Wilde, Oscar
Assigned: Wilde, Oscar. “Preface” to The Picture of Dorian Gray (765-66); from “The Decay of Lying” (766-70); from “The Critic as Artist” (770-783). Also read the editors’ introduction (762-65).
“Preface” to The Picture of Dorian Gray (1891)
1. On 765-66 (“The artist is the creator of beautiful things…”), what main concerns do Wilde’s aphorisms address with regard to art and literature and their relation to the wider world and its concerns about “usefulness,” “morality,” and other practical, constraining factors? What perspective on art is Wilde promoting here? Choose a couple of the aphorisms and examine them in light of these questions.
2. General question: Wilde’s only novel, The Picture of Dorian Gray, got him into hot water with the ubiquitous moral critics of his day. If you are familiar with that novel, what was it about the book that generated so much antagonism and condemnation? How did Wilde answer his critics? In what sense might his “Preface” to Dorian Gray (765-66) have been intended as a warding-off of such negative responses to his novel?
From “The Decay of Lying” (1891)
1. On 766-79 (Cyril. “* * * But even admitting this strange…”), Vivian discusses the relationship between art and history, art and a given age or society. While he says early in this passage that “Art never expresses anything but itself” (766) and that it “rejects the burden of the human spirit” (767), which types of art does he suggest may be more capable of revealing the “temper” (767) of a given age, and why? Which type of art is least capable of doing that, and why? How should we interpret Vivian’s outlandish assertion that “the whole of Japan is a pure invention” and that one should be able to see “a Japanese effect” (768) in London’s fashionable places?

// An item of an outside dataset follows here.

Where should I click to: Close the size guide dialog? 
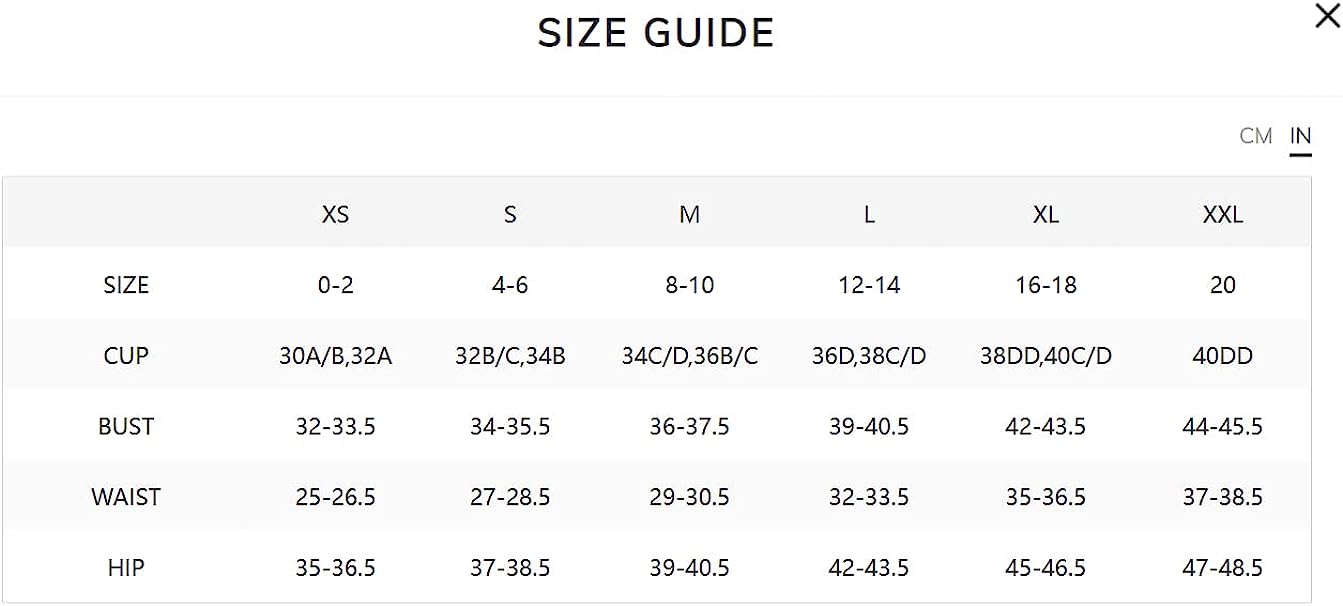(x=1327, y=17)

2. On 769 (Cyril. “* * * But in order to avoid making any error…”), Vivian sets forth three doctrines of “the new Aesthetics.” The first of these doctrines is, “Art never expresses anything but itself.” What significance does Vivian draw from this declaration with regard to how we should view the relationship (or non-relationship) between art, society and history? What mistake, according to Vivian, do historians make when they try to make artistic movements and styles correspond to “the times” in which they appear? What would a Marxist or materialist critic most likely think of Vivian’s (or Wilde’s) assertions in this regard?
3. On 769 (Vivian. “The second doctrine is this…”), the second of the three doctrines of Vivian’s “new Aesthetics” is that “All bad art comes from returning to Life and Nature, and elevating them into ideals.” How does he explain the significance of this doctrine in relation to the opposition between realism and Romanticism? Why does Vivian favor Romanticism? Consider his semi-Kantian declaration that “The only beautiful things are the things that do not concern us”—what happens to a work of art, by implication, when its subject matter does concern us in some deeply moral or practical way? (Regarding disinterestedness,see Immanuel Kant, Leitch 431-34.)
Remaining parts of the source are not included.